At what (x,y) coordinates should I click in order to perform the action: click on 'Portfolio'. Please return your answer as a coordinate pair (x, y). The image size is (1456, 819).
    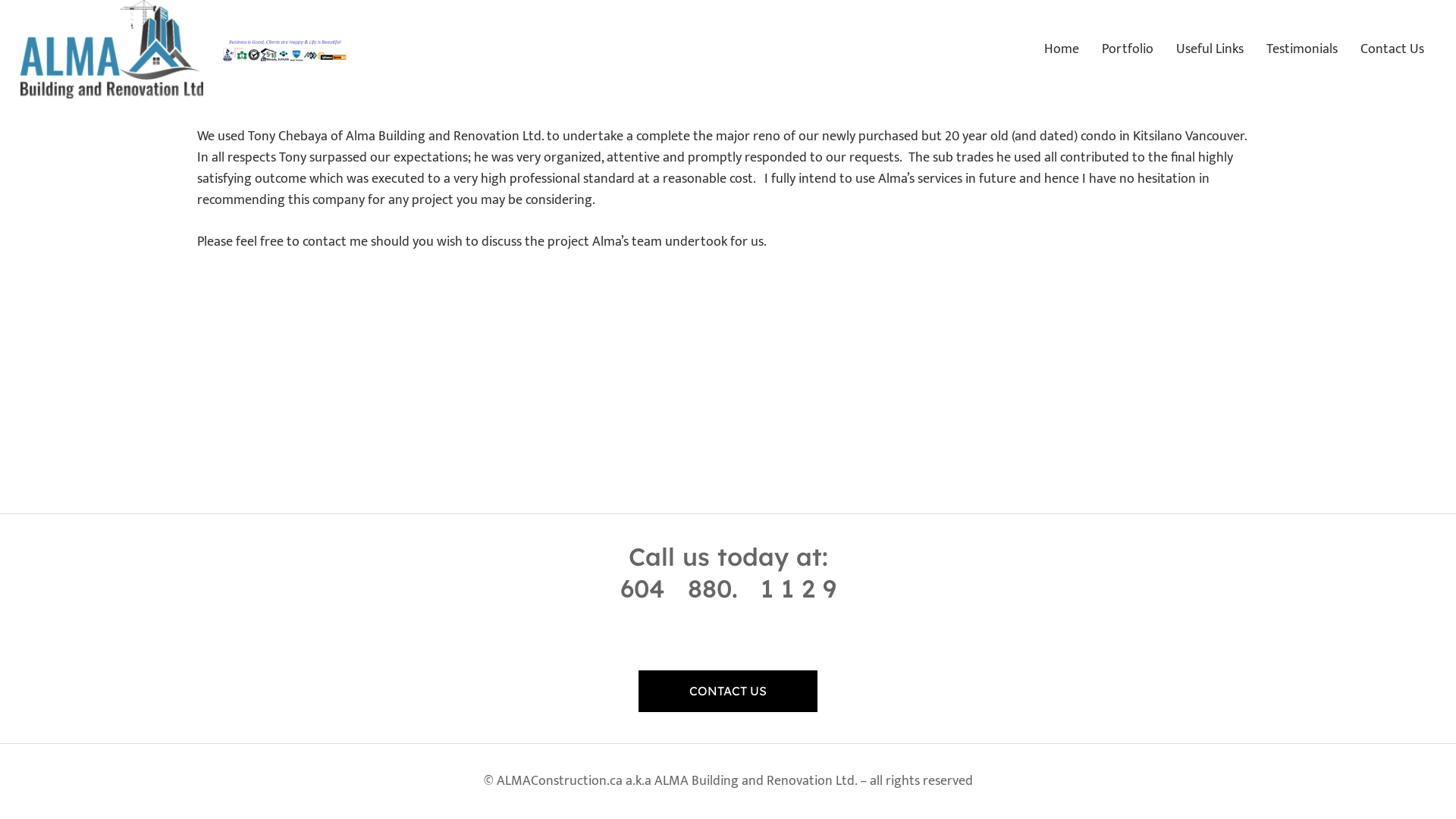
    Looking at the image, I should click on (1128, 49).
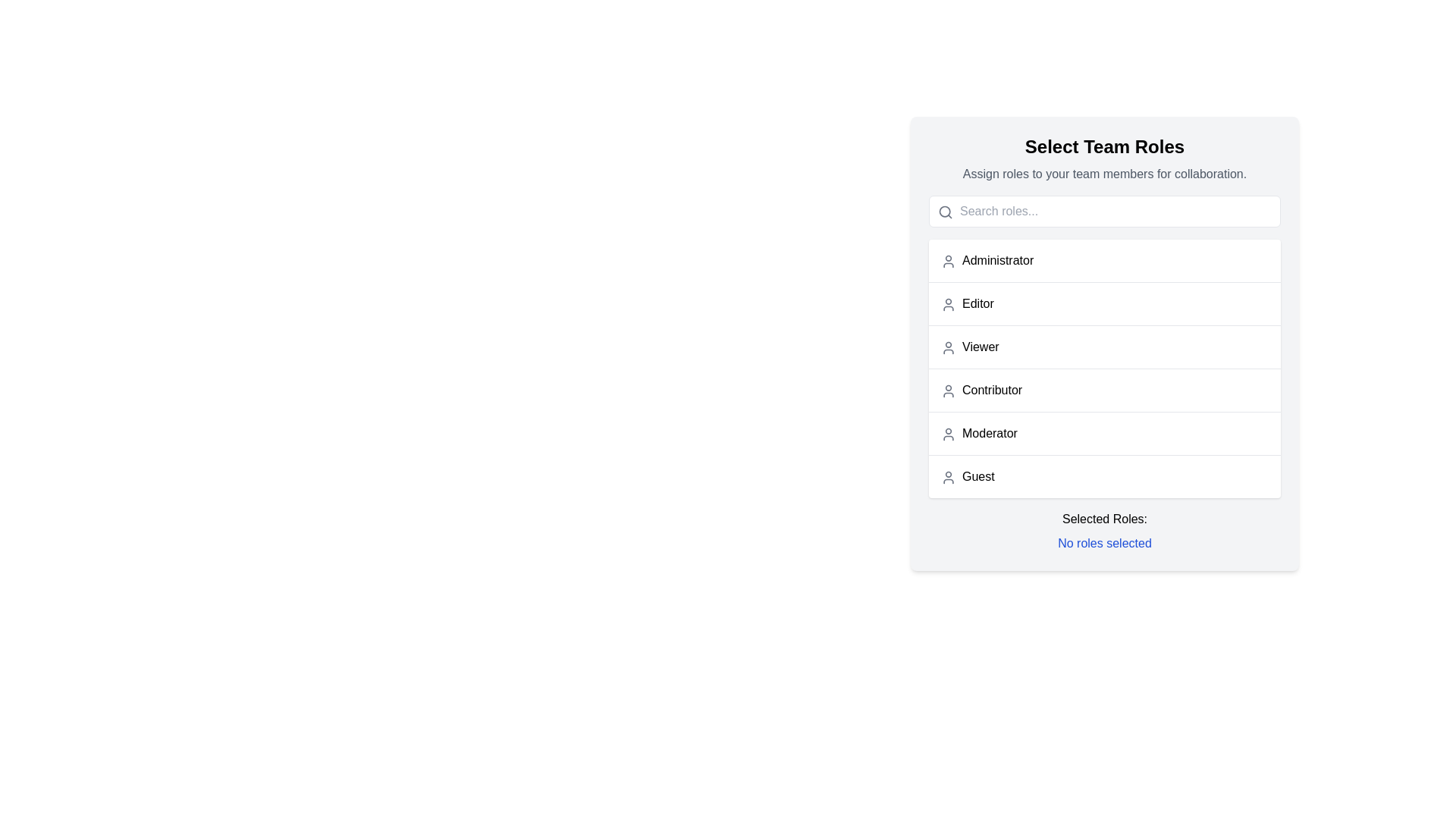 This screenshot has height=819, width=1456. What do you see at coordinates (1105, 146) in the screenshot?
I see `the text label displaying 'Select Team Roles' which is located at the top of the team collaboration section` at bounding box center [1105, 146].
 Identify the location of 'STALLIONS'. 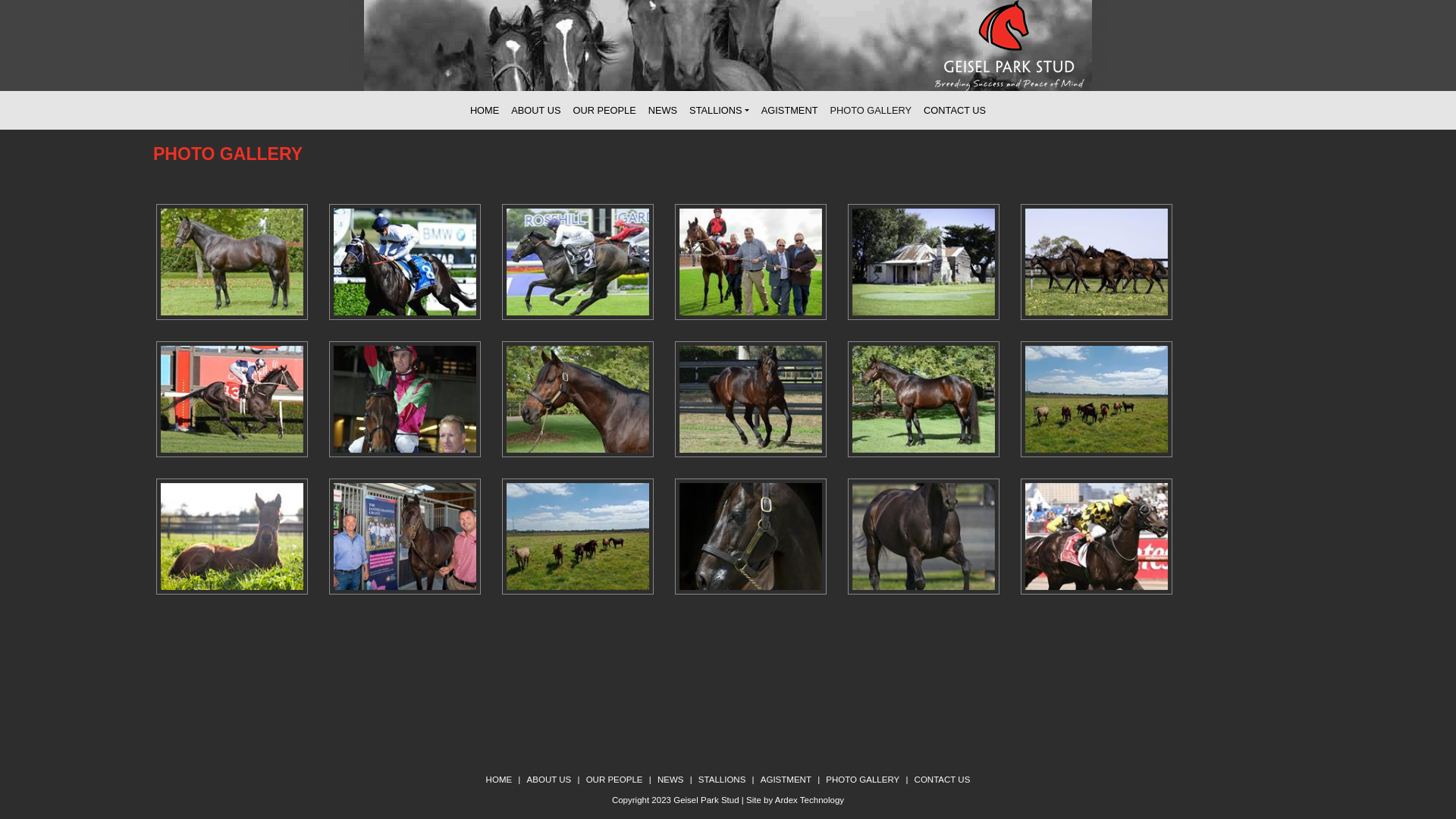
(698, 780).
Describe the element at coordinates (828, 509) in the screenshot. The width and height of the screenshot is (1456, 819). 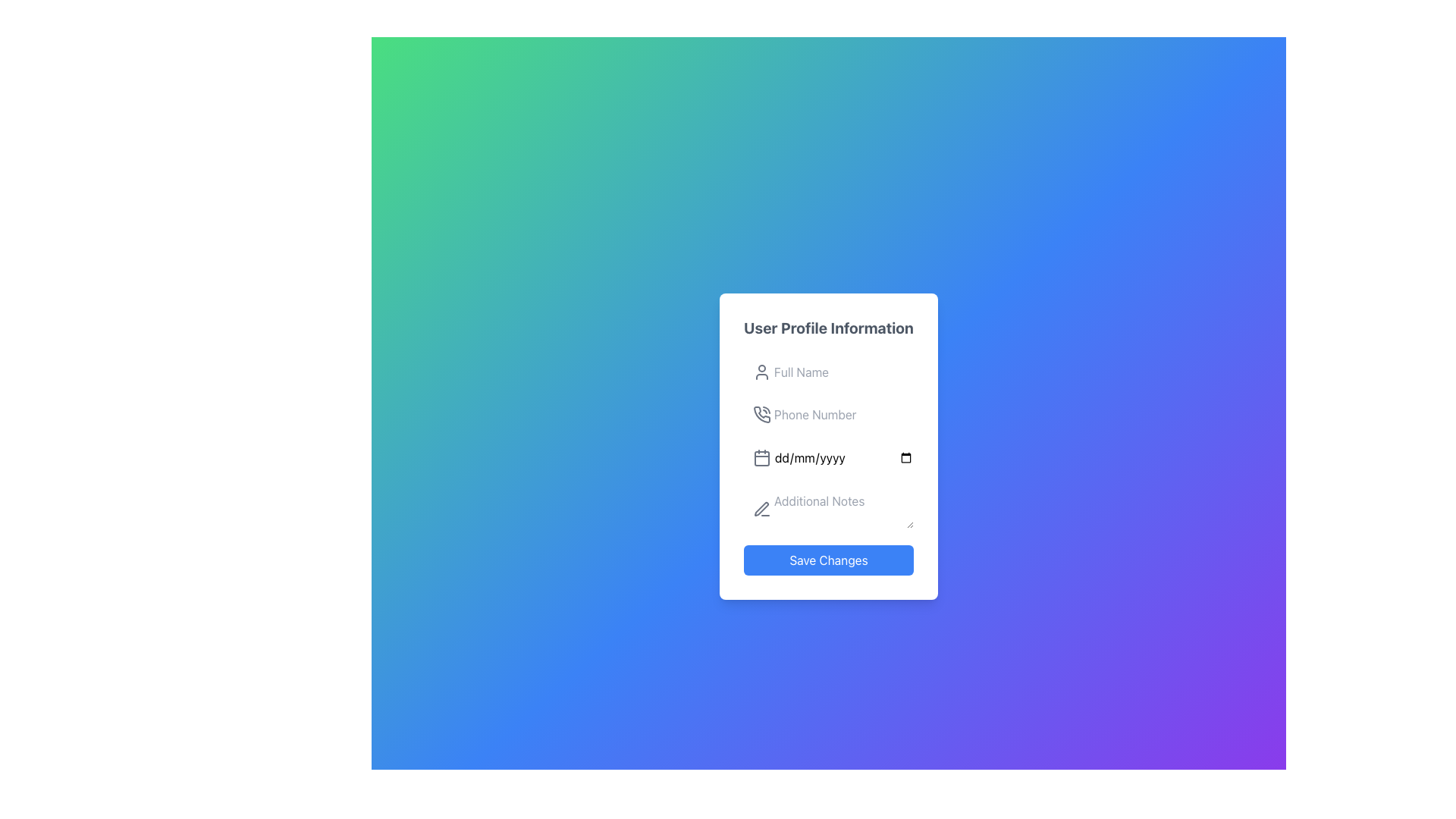
I see `inside the text input box labeled 'Additional Notes' to focus on it` at that location.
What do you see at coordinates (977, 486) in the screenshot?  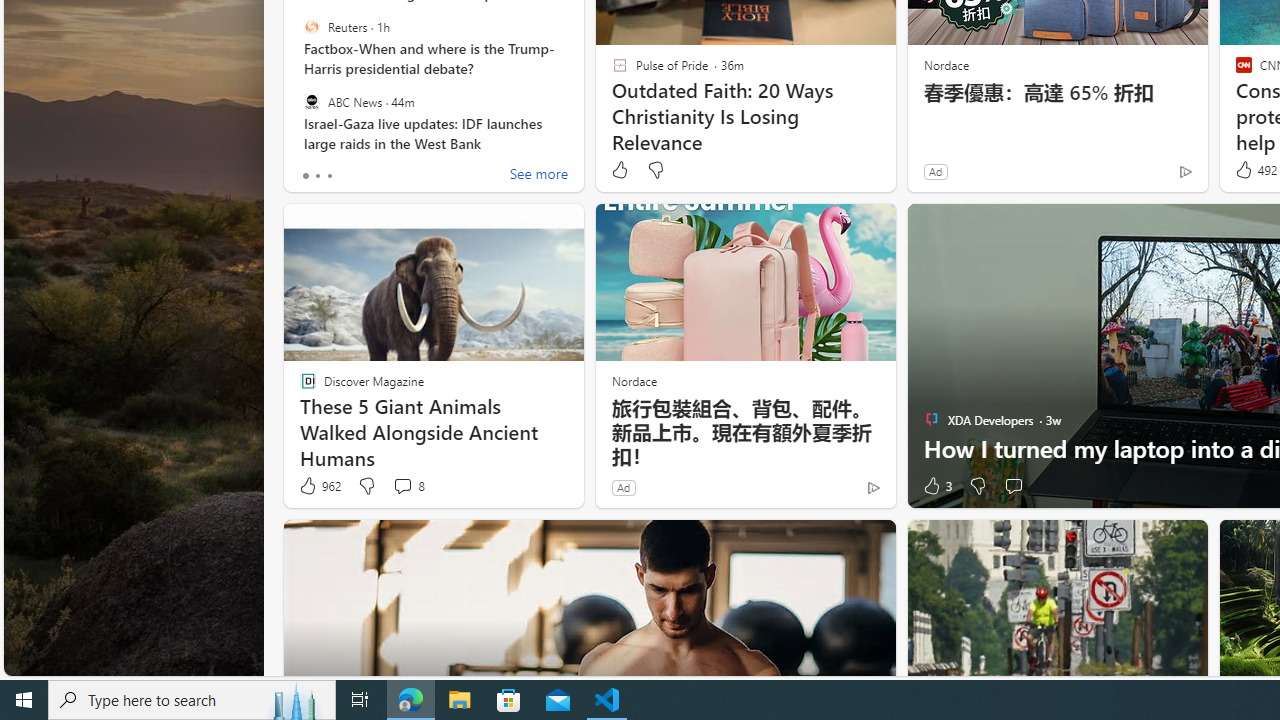 I see `'Dislike'` at bounding box center [977, 486].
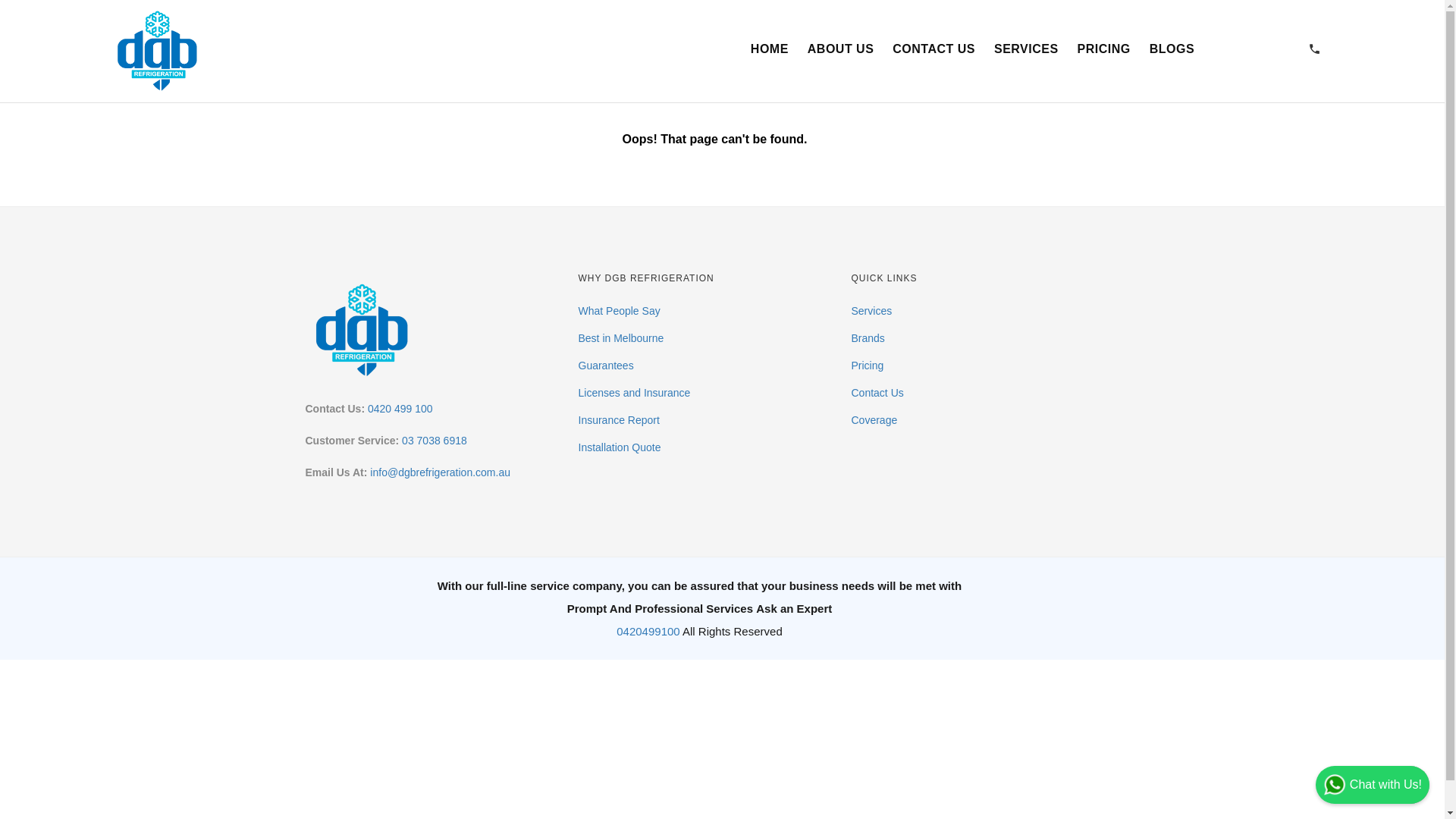  What do you see at coordinates (742, 49) in the screenshot?
I see `'HOME'` at bounding box center [742, 49].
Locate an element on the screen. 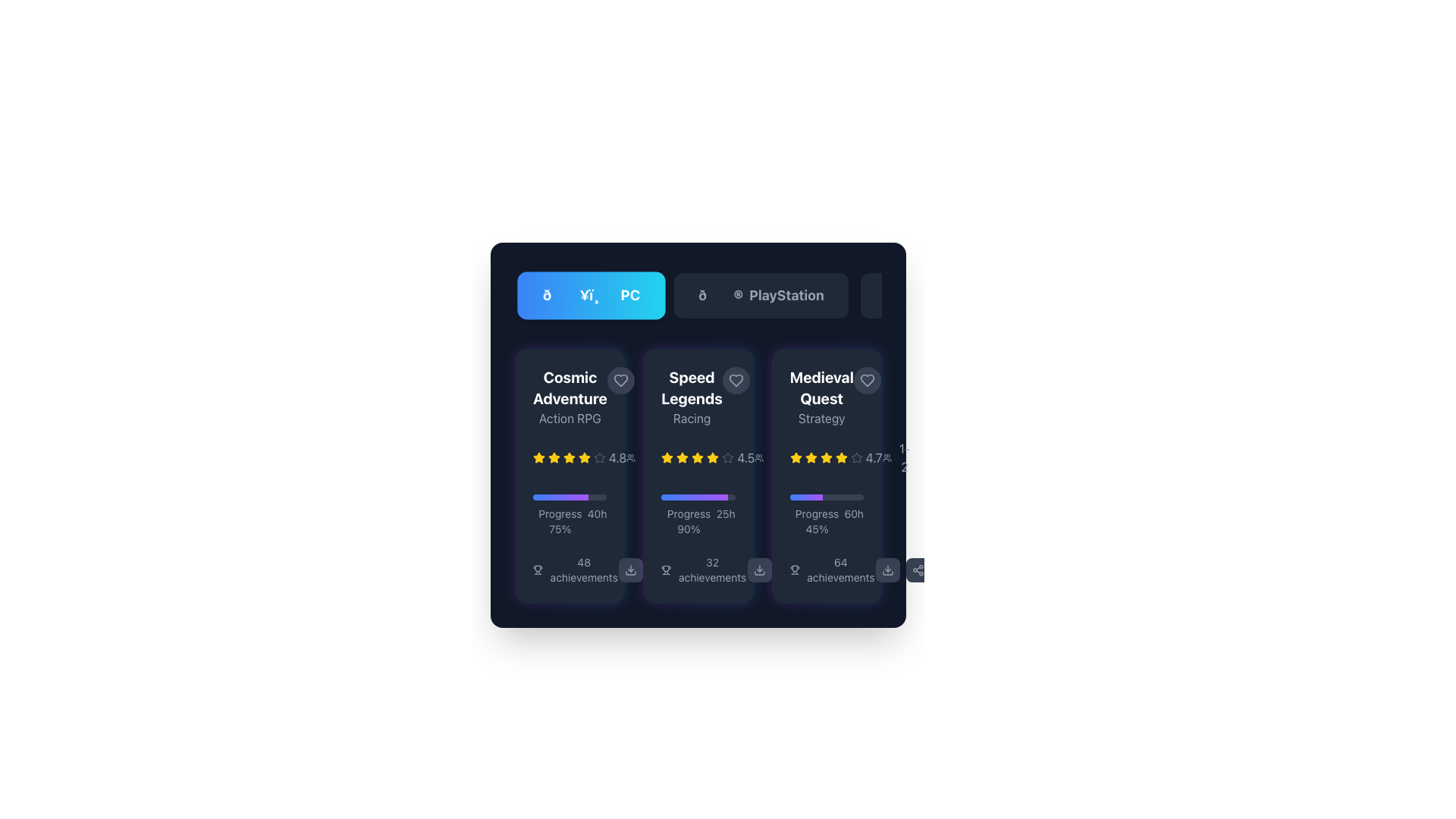 The image size is (1456, 819). the star rating display in the 'Medieval Quest' section, which shows four yellow stars and one gray star with a rating of '4.7' is located at coordinates (826, 457).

> [Work to do]: Copy the rows verbatim from the line with "Identify the location of 'STALLIONS'." to the line with "at that location.", both included, omitting the pictures.

> [Response to this exercise]:
 Identify the location of 'STALLIONS'. 
(698, 780).
Describe the element at coordinates (828, 509) in the screenshot. The width and height of the screenshot is (1456, 819). 
I see `inside the text input box labeled 'Additional Notes' to focus on it` at that location.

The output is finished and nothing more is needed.